[[ Records for this task open ]]

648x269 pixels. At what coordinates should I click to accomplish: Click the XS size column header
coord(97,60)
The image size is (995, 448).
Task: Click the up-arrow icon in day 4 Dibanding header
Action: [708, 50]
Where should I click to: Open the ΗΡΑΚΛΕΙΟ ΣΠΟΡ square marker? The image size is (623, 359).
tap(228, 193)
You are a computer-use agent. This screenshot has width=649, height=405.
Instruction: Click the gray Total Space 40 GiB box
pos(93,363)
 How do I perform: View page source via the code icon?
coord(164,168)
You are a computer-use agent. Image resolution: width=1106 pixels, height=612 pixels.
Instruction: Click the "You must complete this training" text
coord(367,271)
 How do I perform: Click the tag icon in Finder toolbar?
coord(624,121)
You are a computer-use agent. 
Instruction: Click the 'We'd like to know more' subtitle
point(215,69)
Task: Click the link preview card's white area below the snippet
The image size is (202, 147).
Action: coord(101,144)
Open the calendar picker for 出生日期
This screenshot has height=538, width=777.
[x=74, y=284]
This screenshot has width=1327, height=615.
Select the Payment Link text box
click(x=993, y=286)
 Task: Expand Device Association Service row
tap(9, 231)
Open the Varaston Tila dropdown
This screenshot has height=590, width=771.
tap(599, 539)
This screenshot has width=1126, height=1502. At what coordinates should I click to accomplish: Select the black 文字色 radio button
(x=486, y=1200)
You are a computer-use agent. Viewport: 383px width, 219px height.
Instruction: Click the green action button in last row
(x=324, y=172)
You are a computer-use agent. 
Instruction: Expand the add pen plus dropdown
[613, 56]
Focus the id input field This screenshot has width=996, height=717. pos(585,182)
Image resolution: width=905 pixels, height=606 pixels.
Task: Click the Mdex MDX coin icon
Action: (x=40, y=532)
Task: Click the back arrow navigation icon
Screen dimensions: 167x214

[[ Records for this task closed ]]

* Activity:
Gather from the records above every line containing the string "computer".

* Your response:
You are a computer-use agent. This screenshot has width=649, height=405.
You are a computer-use agent. Image resolution: width=1106 pixels, height=612 pixels.
You are a computer-use agent. 
You are a computer-use agent. Viewport: 383px width, 219px height.
You are a computer-use agent. 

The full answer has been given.